Your answer is the line containing "Task: Click the Upload arrow button" plus every line after it through the end of the records, printed exactly and free of pictures.

___ Dataset records ___

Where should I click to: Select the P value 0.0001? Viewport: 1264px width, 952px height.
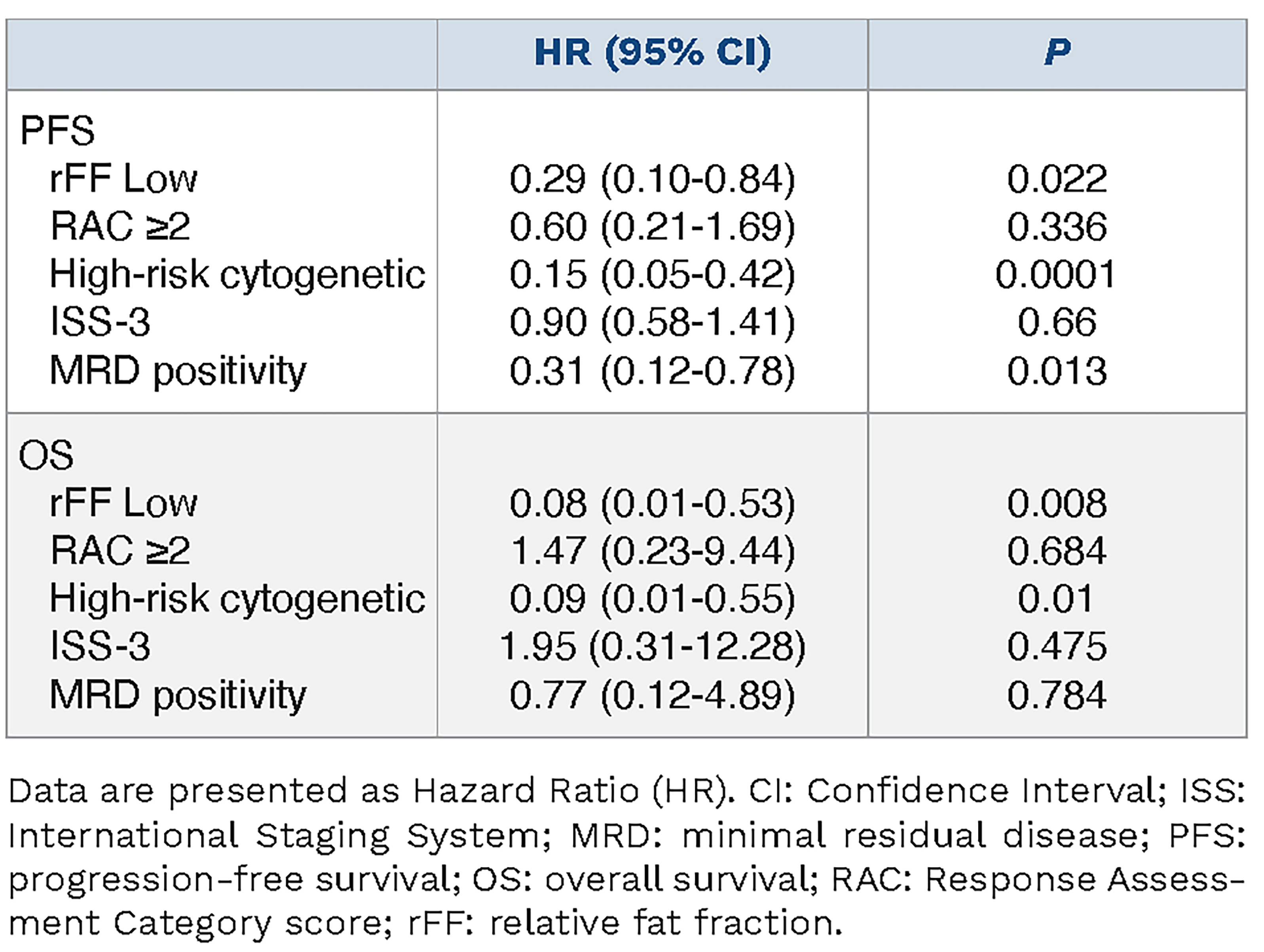point(1055,275)
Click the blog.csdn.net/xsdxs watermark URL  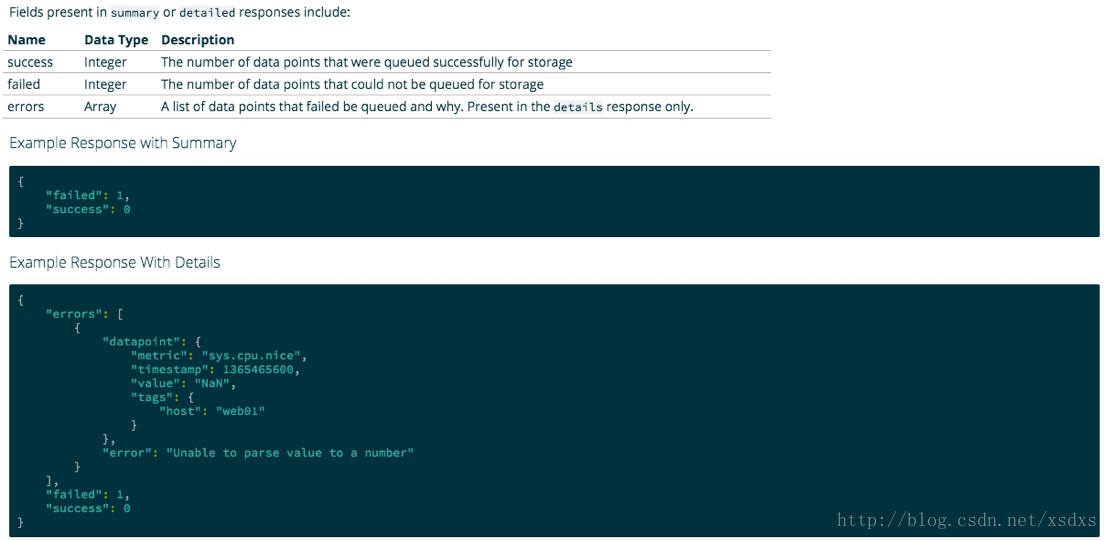tap(967, 521)
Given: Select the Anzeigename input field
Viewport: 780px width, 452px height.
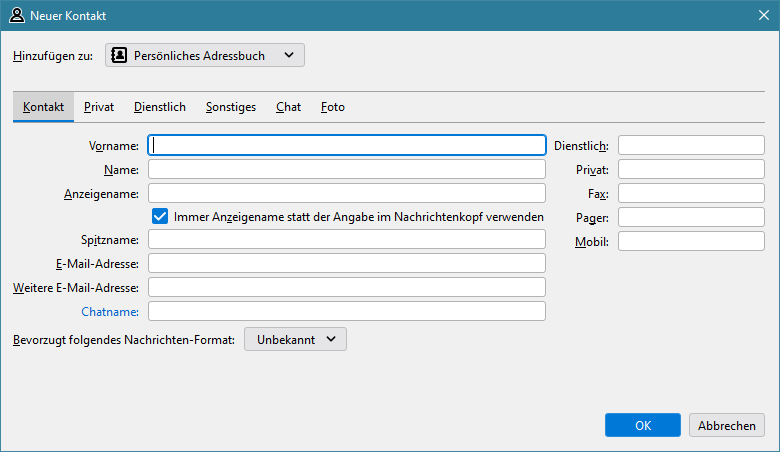Looking at the screenshot, I should pos(346,194).
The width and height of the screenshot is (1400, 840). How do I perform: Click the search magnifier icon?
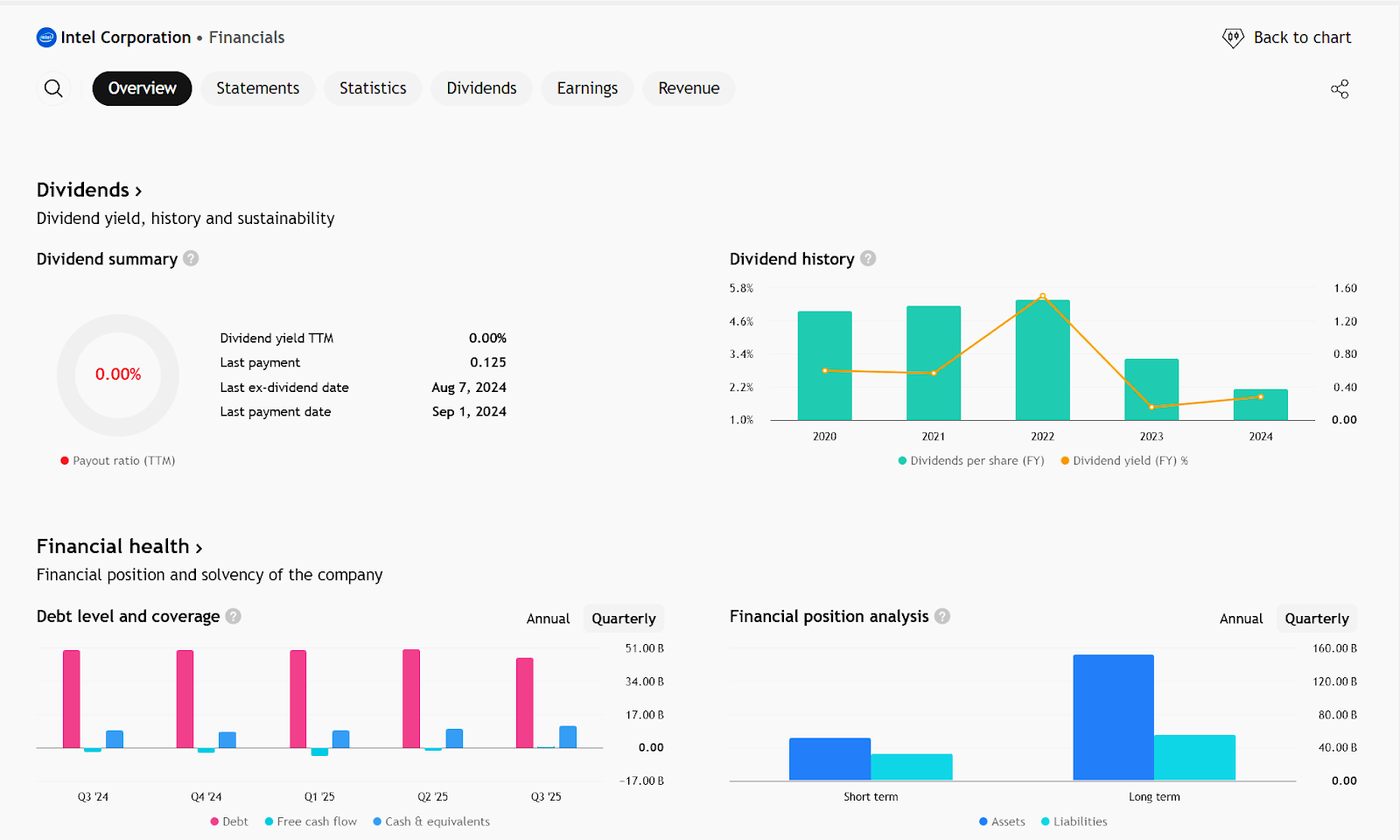[x=53, y=88]
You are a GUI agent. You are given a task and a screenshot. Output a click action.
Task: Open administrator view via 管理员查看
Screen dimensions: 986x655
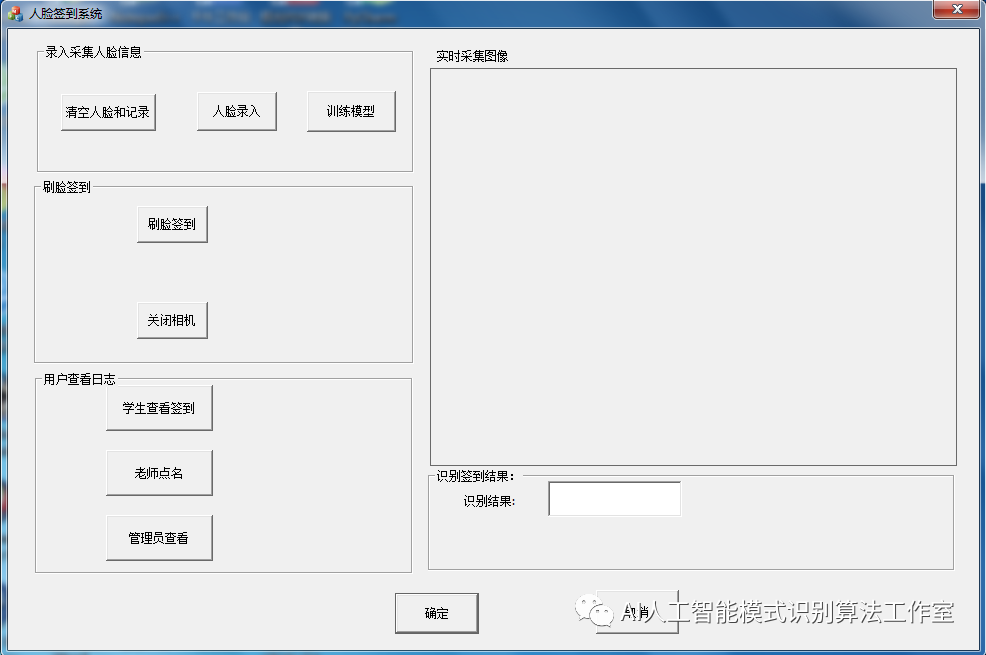click(159, 535)
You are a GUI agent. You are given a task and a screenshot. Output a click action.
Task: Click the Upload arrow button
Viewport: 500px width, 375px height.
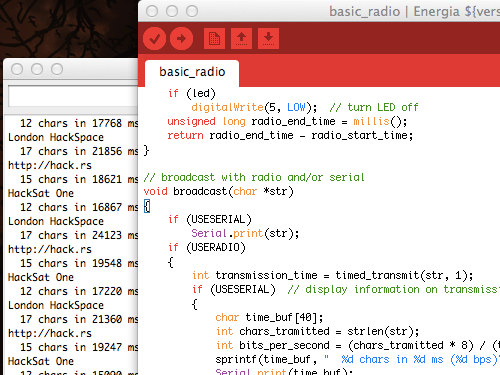tap(181, 39)
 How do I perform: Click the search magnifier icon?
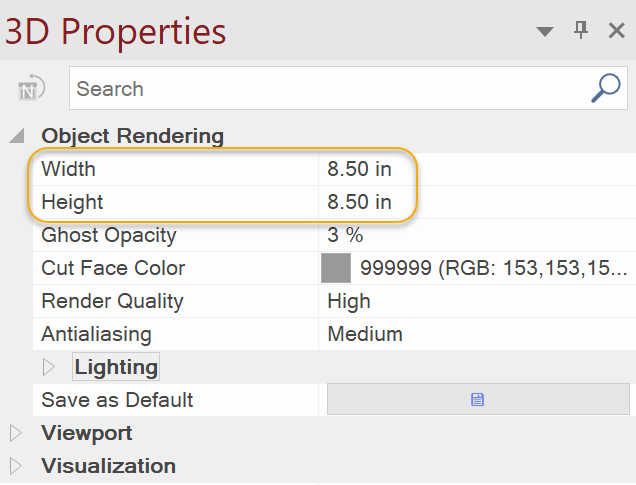606,88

___

> **Result**
Task: Click the Upload arrow button
Viewport: 500px width, 375px height.
tap(181, 39)
 How do I perform: Click the search magnifier icon?
606,88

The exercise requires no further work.